[Stored data]
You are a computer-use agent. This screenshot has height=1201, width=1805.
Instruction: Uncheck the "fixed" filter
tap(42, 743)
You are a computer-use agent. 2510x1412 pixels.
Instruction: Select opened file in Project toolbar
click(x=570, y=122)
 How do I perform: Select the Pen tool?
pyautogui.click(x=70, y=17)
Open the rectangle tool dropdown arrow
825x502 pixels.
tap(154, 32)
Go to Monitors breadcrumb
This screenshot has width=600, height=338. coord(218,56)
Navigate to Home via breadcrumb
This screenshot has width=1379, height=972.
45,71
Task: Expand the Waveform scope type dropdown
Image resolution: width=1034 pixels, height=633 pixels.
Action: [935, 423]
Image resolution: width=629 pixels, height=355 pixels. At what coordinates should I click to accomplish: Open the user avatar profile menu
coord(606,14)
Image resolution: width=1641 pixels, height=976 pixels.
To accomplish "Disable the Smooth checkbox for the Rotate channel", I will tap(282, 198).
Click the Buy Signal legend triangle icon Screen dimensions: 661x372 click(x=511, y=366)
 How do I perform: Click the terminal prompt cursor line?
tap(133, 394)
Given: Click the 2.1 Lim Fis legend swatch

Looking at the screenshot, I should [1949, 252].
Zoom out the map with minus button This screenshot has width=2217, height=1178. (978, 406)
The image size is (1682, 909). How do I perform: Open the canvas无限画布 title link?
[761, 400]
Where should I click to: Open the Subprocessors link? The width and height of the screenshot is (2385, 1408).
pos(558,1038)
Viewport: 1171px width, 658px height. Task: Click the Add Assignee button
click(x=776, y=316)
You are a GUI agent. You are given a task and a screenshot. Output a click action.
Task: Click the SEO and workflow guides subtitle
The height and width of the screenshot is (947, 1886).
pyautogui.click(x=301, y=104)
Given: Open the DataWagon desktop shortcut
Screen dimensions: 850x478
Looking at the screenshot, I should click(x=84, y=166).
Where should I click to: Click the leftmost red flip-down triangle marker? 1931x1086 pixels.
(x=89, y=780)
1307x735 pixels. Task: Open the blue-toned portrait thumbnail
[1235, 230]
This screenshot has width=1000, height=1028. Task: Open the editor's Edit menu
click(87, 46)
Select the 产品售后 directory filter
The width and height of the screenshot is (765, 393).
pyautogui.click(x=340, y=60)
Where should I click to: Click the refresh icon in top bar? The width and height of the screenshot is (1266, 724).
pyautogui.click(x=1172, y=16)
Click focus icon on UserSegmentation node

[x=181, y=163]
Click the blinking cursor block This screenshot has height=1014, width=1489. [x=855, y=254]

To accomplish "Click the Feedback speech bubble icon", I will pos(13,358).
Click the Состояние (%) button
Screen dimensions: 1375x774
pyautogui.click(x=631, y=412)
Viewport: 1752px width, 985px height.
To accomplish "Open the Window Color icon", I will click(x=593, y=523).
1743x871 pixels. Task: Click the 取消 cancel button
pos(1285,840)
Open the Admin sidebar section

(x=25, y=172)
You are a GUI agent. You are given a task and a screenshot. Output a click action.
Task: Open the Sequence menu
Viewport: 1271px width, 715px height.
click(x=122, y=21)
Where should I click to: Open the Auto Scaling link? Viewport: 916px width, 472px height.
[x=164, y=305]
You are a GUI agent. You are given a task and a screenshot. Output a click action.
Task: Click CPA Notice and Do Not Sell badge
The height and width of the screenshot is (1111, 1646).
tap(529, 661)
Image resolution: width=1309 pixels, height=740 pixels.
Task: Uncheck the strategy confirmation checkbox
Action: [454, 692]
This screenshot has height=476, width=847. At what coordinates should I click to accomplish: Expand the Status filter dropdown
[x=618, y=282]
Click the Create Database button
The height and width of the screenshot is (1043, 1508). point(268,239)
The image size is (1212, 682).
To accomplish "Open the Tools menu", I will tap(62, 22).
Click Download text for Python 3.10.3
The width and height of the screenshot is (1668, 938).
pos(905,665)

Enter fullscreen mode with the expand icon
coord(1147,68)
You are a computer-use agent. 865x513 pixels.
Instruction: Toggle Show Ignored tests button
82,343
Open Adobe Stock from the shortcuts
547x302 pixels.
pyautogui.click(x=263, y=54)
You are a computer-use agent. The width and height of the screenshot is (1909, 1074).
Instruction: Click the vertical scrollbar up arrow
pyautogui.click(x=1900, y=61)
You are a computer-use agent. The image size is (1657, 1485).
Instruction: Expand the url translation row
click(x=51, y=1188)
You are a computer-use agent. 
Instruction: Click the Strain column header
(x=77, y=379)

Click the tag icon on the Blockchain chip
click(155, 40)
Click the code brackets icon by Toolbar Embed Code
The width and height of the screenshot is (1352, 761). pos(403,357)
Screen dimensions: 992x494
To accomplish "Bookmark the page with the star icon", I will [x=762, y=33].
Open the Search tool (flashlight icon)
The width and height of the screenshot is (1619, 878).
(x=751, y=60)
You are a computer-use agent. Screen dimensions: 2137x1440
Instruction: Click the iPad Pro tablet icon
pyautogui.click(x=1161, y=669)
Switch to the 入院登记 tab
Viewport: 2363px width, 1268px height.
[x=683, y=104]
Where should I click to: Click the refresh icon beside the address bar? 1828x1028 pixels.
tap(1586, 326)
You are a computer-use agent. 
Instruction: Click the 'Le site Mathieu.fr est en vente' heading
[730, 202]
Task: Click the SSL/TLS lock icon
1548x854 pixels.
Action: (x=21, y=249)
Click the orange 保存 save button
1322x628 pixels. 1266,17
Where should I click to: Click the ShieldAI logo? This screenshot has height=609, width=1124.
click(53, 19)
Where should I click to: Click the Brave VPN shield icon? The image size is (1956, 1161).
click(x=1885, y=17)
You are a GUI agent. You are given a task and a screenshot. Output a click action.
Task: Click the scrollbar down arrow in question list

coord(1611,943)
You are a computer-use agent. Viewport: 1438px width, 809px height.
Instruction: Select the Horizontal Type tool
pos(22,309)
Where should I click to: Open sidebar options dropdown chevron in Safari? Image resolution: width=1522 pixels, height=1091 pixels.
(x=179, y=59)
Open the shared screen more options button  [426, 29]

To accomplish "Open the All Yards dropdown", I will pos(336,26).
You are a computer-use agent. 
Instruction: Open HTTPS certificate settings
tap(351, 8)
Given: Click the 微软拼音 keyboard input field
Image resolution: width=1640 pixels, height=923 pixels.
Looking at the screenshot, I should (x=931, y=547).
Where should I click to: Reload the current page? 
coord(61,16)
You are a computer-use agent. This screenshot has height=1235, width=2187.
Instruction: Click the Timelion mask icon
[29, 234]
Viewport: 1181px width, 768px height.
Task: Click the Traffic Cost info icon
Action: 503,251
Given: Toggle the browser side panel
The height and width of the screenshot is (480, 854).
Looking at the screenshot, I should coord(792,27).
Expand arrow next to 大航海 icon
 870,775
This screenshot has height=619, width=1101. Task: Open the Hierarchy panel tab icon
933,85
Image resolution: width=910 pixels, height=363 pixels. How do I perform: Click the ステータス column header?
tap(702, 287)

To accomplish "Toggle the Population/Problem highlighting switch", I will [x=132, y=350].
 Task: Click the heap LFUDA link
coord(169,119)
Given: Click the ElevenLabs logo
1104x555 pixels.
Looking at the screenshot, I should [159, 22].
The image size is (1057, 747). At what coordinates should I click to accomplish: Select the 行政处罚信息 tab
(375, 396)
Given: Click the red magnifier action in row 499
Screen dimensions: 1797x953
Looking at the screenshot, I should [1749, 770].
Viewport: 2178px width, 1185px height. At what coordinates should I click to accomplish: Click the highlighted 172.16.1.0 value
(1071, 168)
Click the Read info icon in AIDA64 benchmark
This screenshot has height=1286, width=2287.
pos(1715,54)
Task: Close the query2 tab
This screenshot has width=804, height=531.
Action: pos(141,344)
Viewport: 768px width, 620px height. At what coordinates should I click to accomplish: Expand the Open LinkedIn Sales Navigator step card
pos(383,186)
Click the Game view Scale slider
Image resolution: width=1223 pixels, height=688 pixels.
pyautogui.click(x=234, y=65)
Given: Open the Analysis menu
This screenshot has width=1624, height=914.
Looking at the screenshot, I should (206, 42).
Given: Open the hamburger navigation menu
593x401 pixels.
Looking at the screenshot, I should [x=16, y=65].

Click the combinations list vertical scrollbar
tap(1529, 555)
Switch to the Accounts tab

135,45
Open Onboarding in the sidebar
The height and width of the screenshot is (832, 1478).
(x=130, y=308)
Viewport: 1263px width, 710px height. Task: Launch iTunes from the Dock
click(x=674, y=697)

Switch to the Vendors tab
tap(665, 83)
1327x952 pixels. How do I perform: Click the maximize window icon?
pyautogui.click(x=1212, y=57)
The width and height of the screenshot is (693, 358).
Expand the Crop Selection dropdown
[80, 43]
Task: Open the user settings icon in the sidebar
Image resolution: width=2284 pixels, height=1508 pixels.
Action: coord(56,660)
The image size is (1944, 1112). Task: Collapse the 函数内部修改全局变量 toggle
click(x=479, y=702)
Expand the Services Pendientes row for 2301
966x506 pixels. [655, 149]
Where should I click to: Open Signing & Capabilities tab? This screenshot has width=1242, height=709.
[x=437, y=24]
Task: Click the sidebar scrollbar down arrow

## EXERCISE DESCRIPTION
Please reproduce the lines from the line with "Click the Buy" to the line with "Task: Open the Sequence menu", both ends included, exactly as they appear above.

## YOUR RESPONSE
Click the Buy Signal legend triangle icon Screen dimensions: 661x372 click(x=511, y=366)
 How do I perform: Click the terminal prompt cursor line?
tap(133, 394)
Given: Click the 2.1 Lim Fis legend swatch

Looking at the screenshot, I should [1949, 252].
Zoom out the map with minus button This screenshot has width=2217, height=1178. (978, 406)
The image size is (1682, 909). How do I perform: Open the canvas无限画布 title link?
[761, 400]
Where should I click to: Open the Subprocessors link? The width and height of the screenshot is (2385, 1408).
pos(558,1038)
Viewport: 1171px width, 658px height. Task: Click the Add Assignee button
click(x=776, y=316)
You are a GUI agent. You are given a task and a screenshot. Output a click action.
Task: Click the SEO and workflow guides subtitle
The height and width of the screenshot is (947, 1886).
pyautogui.click(x=301, y=104)
Given: Open the DataWagon desktop shortcut
Screen dimensions: 850x478
Looking at the screenshot, I should click(x=84, y=166).
Where should I click to: Click the leftmost red flip-down triangle marker? 1931x1086 pixels.
(x=89, y=780)
1307x735 pixels. Task: Open the blue-toned portrait thumbnail
[1235, 230]
This screenshot has width=1000, height=1028. Task: Open the editor's Edit menu
click(87, 46)
Select the 产品售后 directory filter
The width and height of the screenshot is (765, 393).
pyautogui.click(x=340, y=60)
Where should I click to: Click the refresh icon in top bar? The width and height of the screenshot is (1266, 724).
pyautogui.click(x=1172, y=16)
Click focus icon on UserSegmentation node

[x=181, y=163]
Click the blinking cursor block This screenshot has height=1014, width=1489. [x=855, y=254]

To accomplish "Click the Feedback speech bubble icon", I will pos(13,358).
Click the Состояние (%) button
Screen dimensions: 1375x774
pyautogui.click(x=631, y=412)
Viewport: 1752px width, 985px height.
To accomplish "Open the Window Color icon", I will click(x=593, y=523).
1743x871 pixels. Task: Click the 取消 cancel button
pos(1285,840)
Open the Admin sidebar section

(x=25, y=172)
You are a GUI agent. You are given a task and a screenshot. Output a click action.
Task: Open the Sequence menu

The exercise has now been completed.